▶ _Problem_: Go through the entries and tally the lines containing the word "Cookies". Only the total is wanted.

▶ _Information given_:
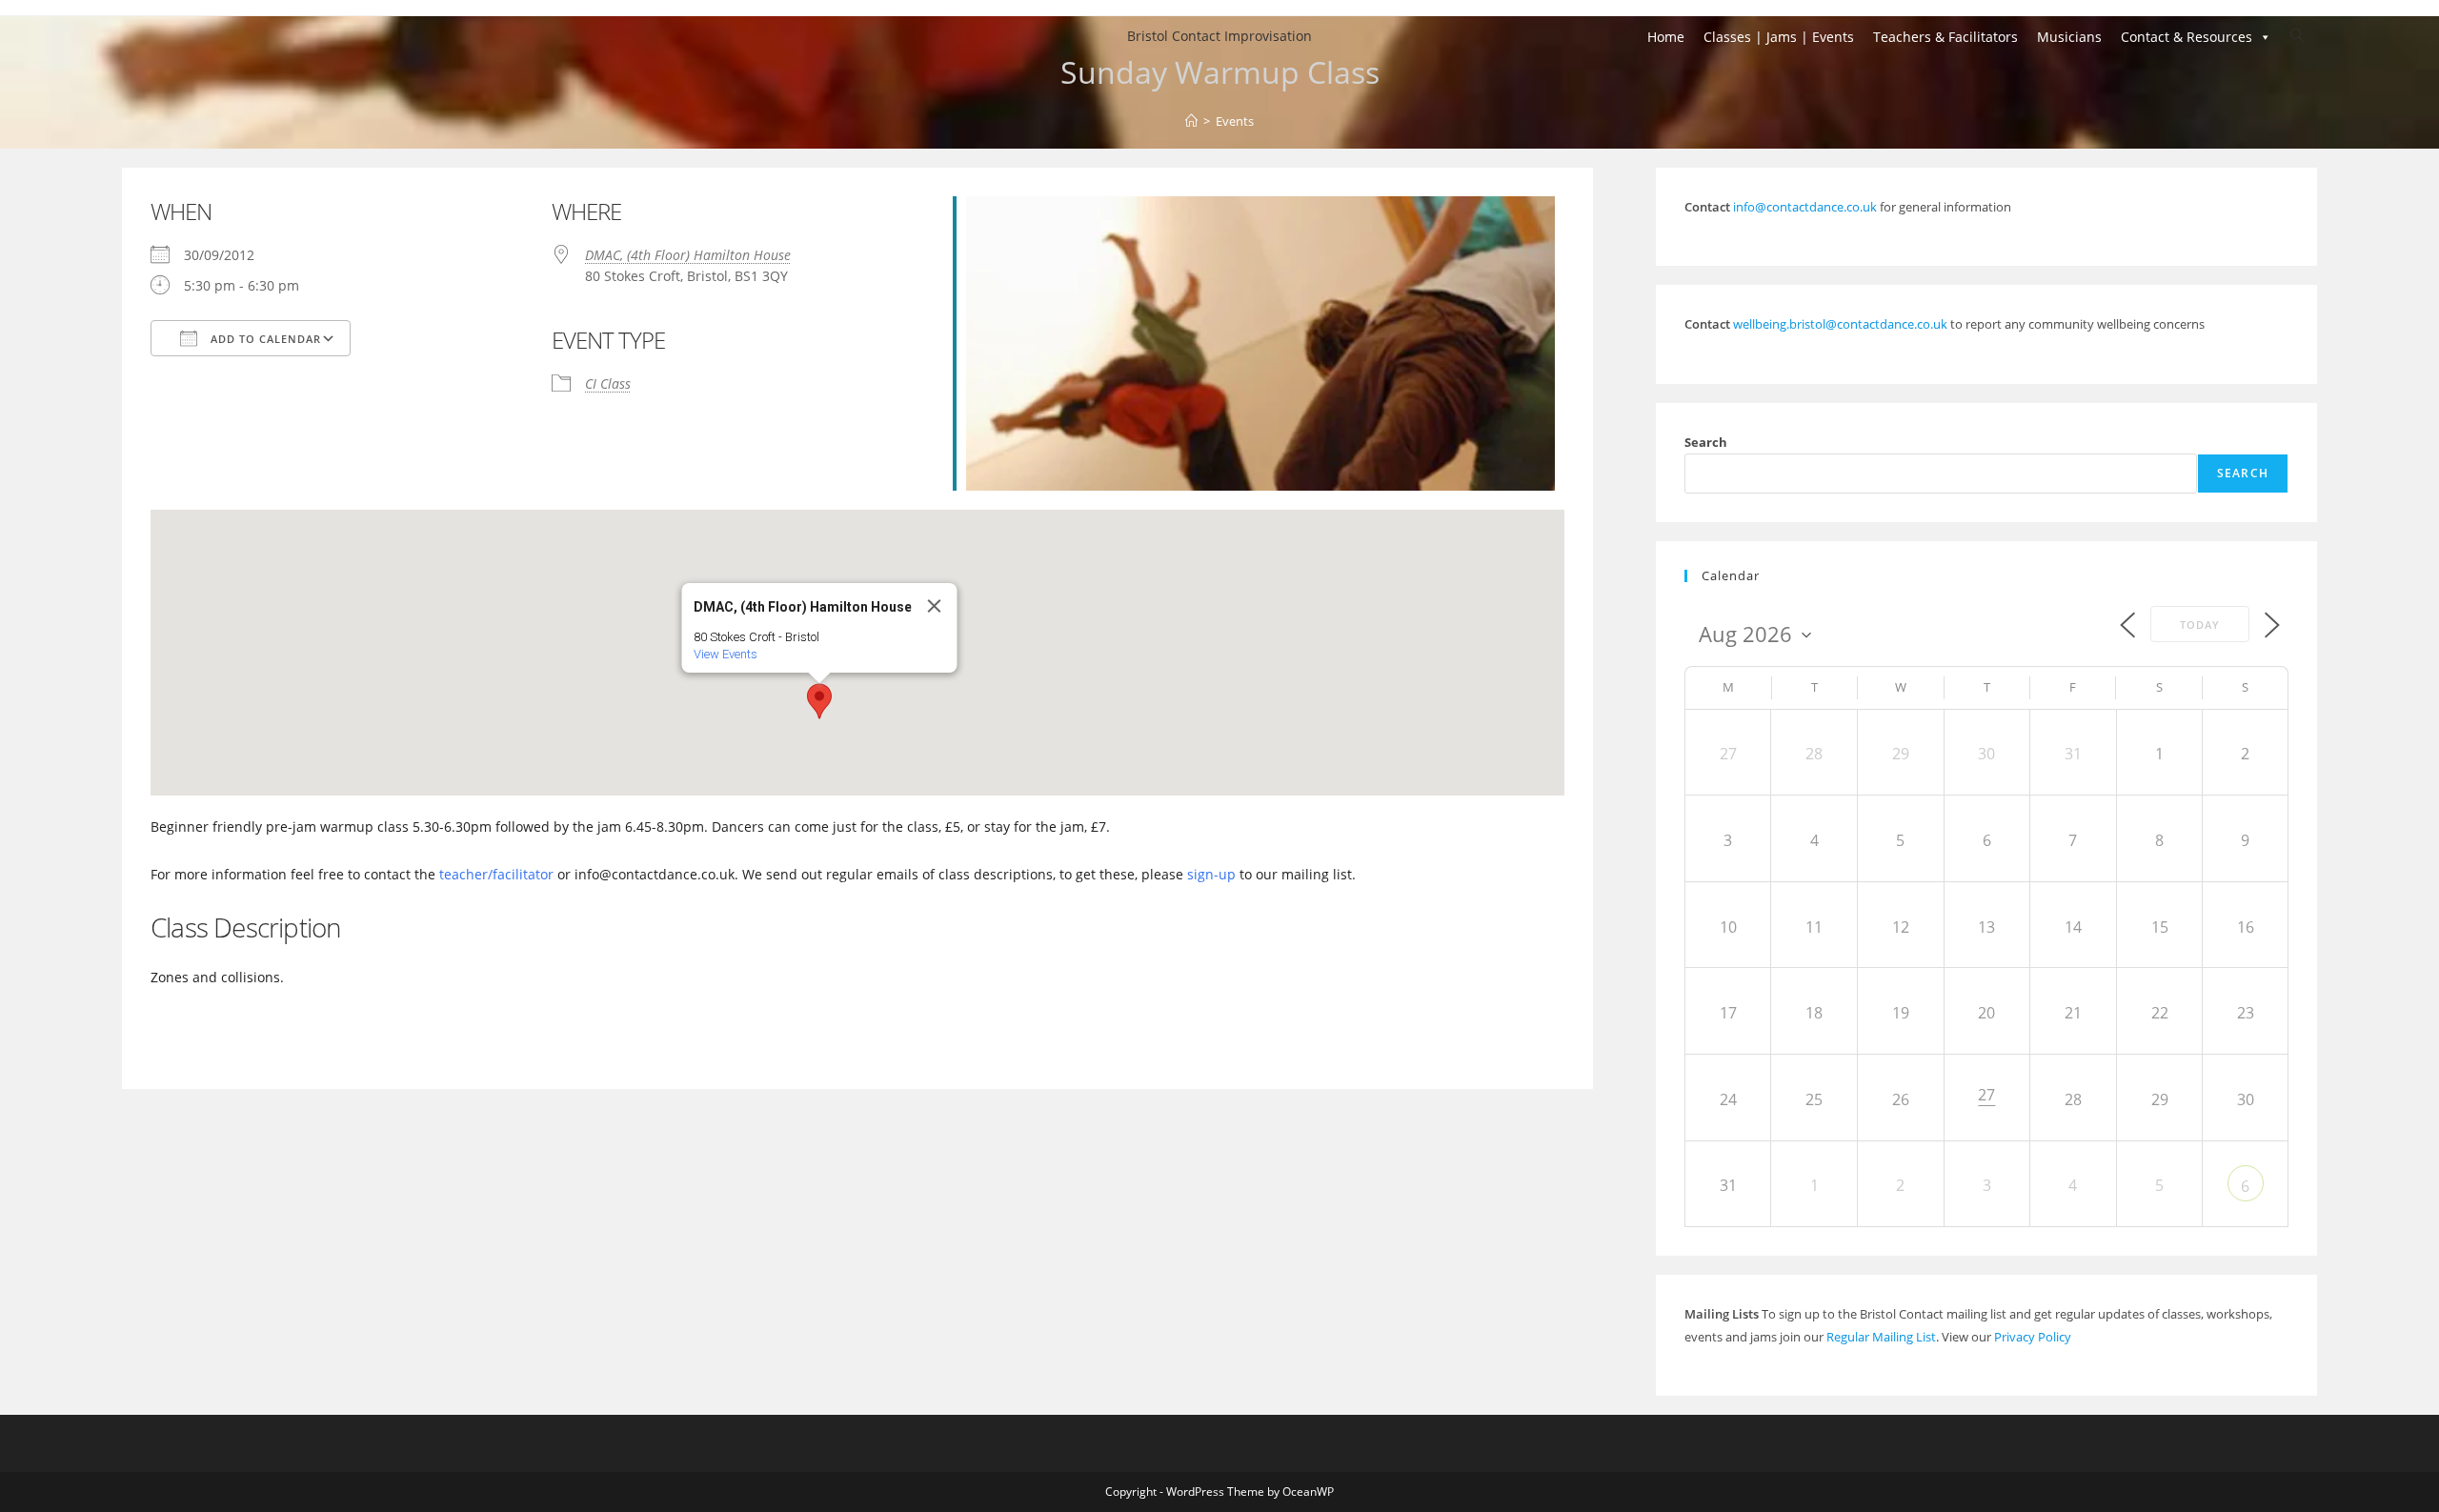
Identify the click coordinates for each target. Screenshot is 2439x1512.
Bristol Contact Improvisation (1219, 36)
---
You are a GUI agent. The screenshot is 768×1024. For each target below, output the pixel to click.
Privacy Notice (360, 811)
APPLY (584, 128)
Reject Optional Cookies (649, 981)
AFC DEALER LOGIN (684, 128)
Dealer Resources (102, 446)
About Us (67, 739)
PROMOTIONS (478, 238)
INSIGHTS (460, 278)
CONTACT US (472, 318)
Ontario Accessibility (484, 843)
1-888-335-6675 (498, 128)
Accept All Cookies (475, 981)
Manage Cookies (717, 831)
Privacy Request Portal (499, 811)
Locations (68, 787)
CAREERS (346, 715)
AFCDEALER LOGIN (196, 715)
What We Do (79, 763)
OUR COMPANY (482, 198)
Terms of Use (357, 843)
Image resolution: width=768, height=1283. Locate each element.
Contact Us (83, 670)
--
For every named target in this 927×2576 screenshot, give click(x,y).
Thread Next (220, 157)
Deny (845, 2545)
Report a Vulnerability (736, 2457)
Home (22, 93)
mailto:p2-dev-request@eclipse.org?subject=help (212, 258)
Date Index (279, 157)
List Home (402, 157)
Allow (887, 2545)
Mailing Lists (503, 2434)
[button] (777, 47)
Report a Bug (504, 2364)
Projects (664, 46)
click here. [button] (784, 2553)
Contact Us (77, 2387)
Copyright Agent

▶ _Task answer_: 3